# Bad curb stop!



## deerslayer (Mar 29, 2012)

Pulled this outta the ground today! Had to buck waterworks a little to get them to shut down the main in a timely fashion. When I finally got a supervisor on the line that understood what I was saying then they showed up pretty quick. 

The hole in the end of the flare is the leaker but check out the damage on the threads. Appears to be electrolysis?


----------



## deerslayer (Mar 29, 2012)

By the way this line had an insulator on it between curb stop and customer!


----------



## Widdershins (Feb 5, 2011)

deerslayer said:


> By the way this line had an insulator on it between curb stop and customer!


Insulator?


----------



## deerslayer (Mar 29, 2012)

It is supposed to keep any stray house currents from getting back to main? It is basicly two pieces of brass with a piece of plastic between them.


----------



## johnlewismcleod (Apr 6, 2012)

The round craters look a bit like lightening damage...except that usually goes right through. Probably impurities in the brass, I'd guess.


----------



## Fullmetal Frank (Jul 11, 2012)

johnlewismcleod said:


> The round craters look a bit like lightening damage...except that usually goes right through. Probably impurities in the brass, I'd guess.


I'd go with impurities as well.


----------



## Mississippiplum (Sep 30, 2011)

Acidic soil might be another factor also

sent from the jobsite porta-potty


----------



## deerslayer (Mar 29, 2012)

The round pitting all looked perfect like someone had dropped a 3/16 endmill down in multiple spots. Weird IMHO, waterworks said it was most likely electrolysis.


----------



## Tommy plumber (Feb 19, 2010)

That curb stop would be the domain of the water purveyor here, because it's on the utility's side of the meter. Here, the plumber's domain begins after the meter (customer side of meter).

We had a thread on 'De-Zincification' of brass. The zinc gets leached out of the brass, leaving a swiss cheese structure behind only of the copper molecules.
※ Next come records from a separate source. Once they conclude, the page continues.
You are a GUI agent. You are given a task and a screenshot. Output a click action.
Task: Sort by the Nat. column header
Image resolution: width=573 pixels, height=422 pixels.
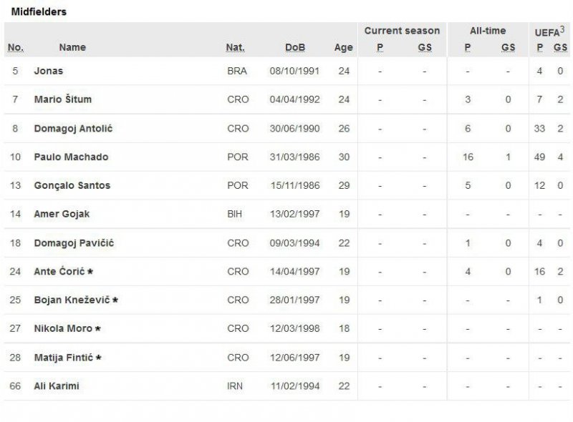(x=235, y=48)
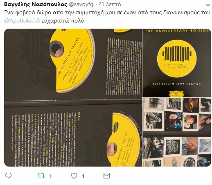212x185 pixels.
Task: Click the like count number 1
Action: pos(83,176)
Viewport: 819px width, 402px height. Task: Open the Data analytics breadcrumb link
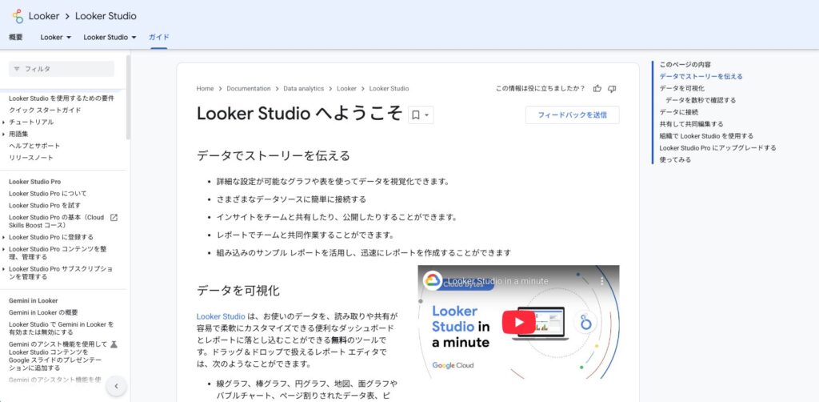point(303,89)
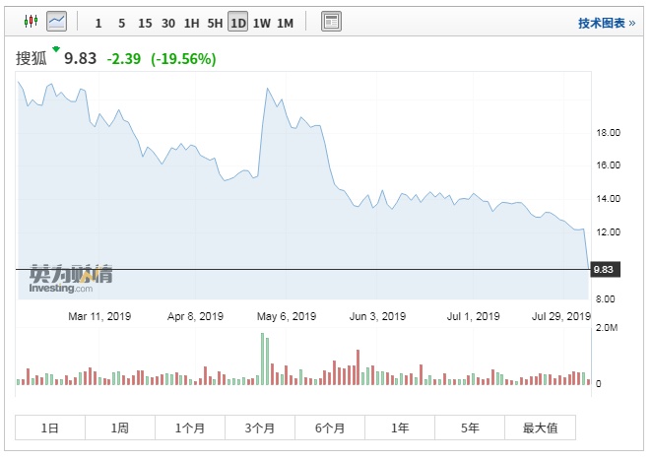Click the tallest volume bar near May 6
Image resolution: width=653 pixels, height=460 pixels.
click(x=262, y=359)
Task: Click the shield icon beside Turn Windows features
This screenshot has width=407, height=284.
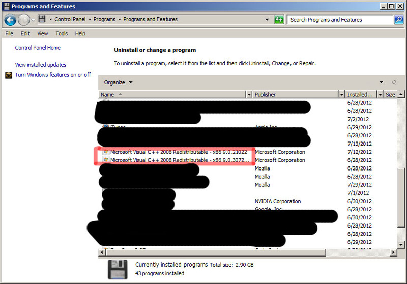Action: pos(9,75)
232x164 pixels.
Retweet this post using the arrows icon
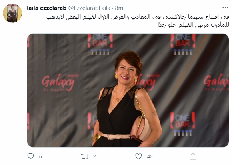click(84, 156)
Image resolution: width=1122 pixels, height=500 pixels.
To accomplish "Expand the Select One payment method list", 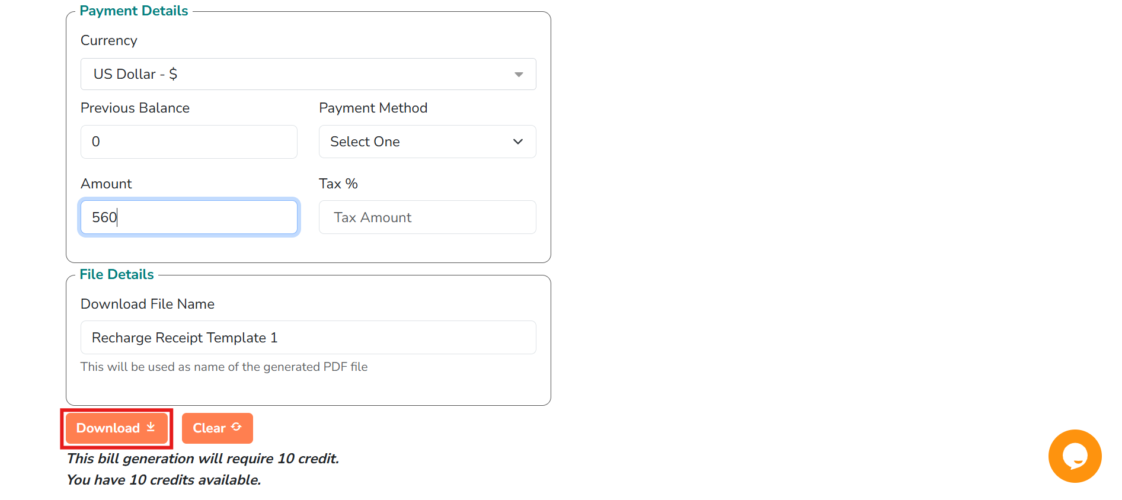I will (427, 142).
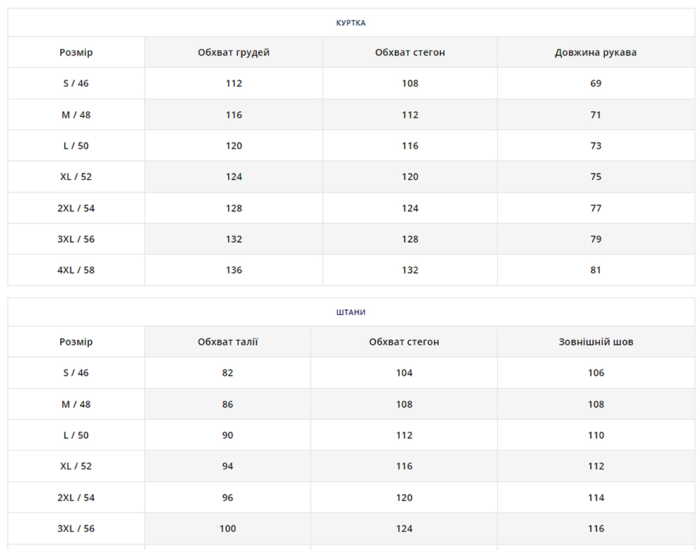Click the Обхват талії column header
700x550 pixels.
pyautogui.click(x=228, y=342)
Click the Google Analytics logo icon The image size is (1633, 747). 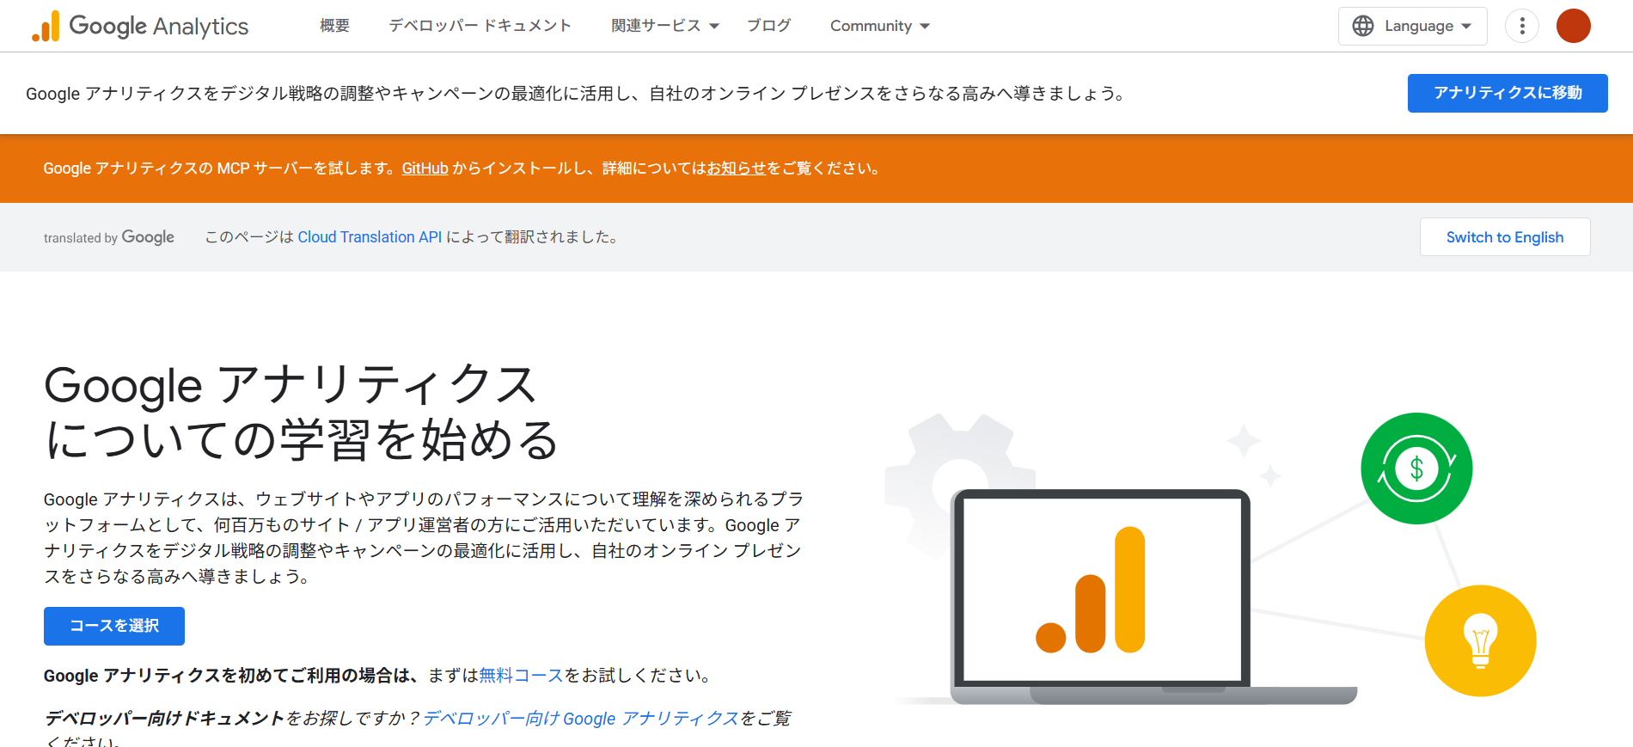pyautogui.click(x=46, y=27)
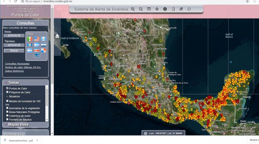Open options for downloaded PDF file

(37, 140)
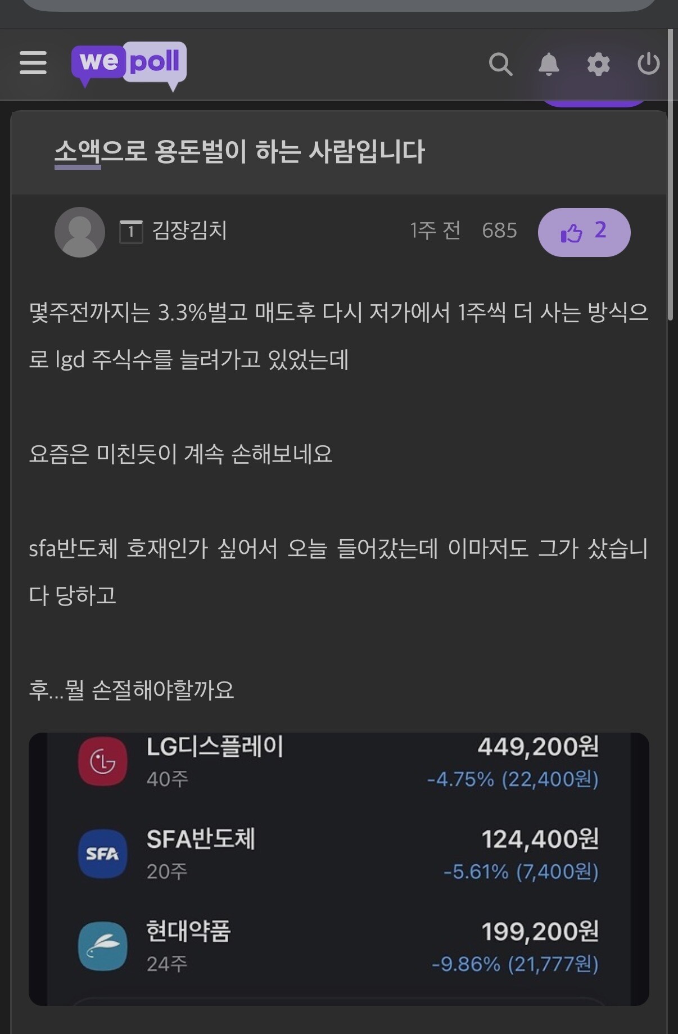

You ever remove an old chrome-plated brass p-trap and you can poke your finger right through the trap? That's de-zincification. Not sure if that's what you have.


----------



## deerslayer (Mar 29, 2012)

Tommy plumber said:


> That curb stop would be the domain of the water purveyor here, because it's on the utility's side of the meter. Here, the plumber's domain begins after the meter (customer side of meter).
> 
> We had a thread on 'De-Zincification' of brass. The zinc gets leached out of the brass, leaving a swiss cheese structure behind only of the copper molecules. You ever remove an old chrome-plated brass p-trap and you can poke your finger right through the trap? That's de-zincification. Not sure if that's what you have.


Actually, here it is the purveyors responsibility up to and including the curb stop, the insulator, and piping to the meter and from the meter to house is customers problem. This one was a rare 1% chance case where there was a leak and the customer called the purveyor. They came out and shut the curb stop off and the noise went away. The purveyor said call a plumber, and they did. We didn't realize it was the curb stop till we dug it up. The customer has to pay us and the purveyor will reimburse them. We weren't gonna pull outta the job, cause if we would have pulled out and let the purveyor take over the customer wouldn't pay us, so why not do the 10 minutes of repair and back fill.


----------



## rocksteady (Oct 8, 2008)

Mississippiplum said:


> Acidic soil might be another factor also
> 
> sent from the jobsite porta-potty


 
Possibly but the area that's corroded wouldn't be exposed to soil in this case. Electrolysis or de-zincification would be my guesses. I'm far from a metallurgist though. 




Paul


----------



## victoryplbaz (May 19, 2012)

rocksteady said:


> Possibly but the area that's corroded wouldn't be exposed to soil in this case. Electrolysis or de-zincification would be my guesses. I'm far from a metallurgist though.
> 
> yeah what he said..lol


----------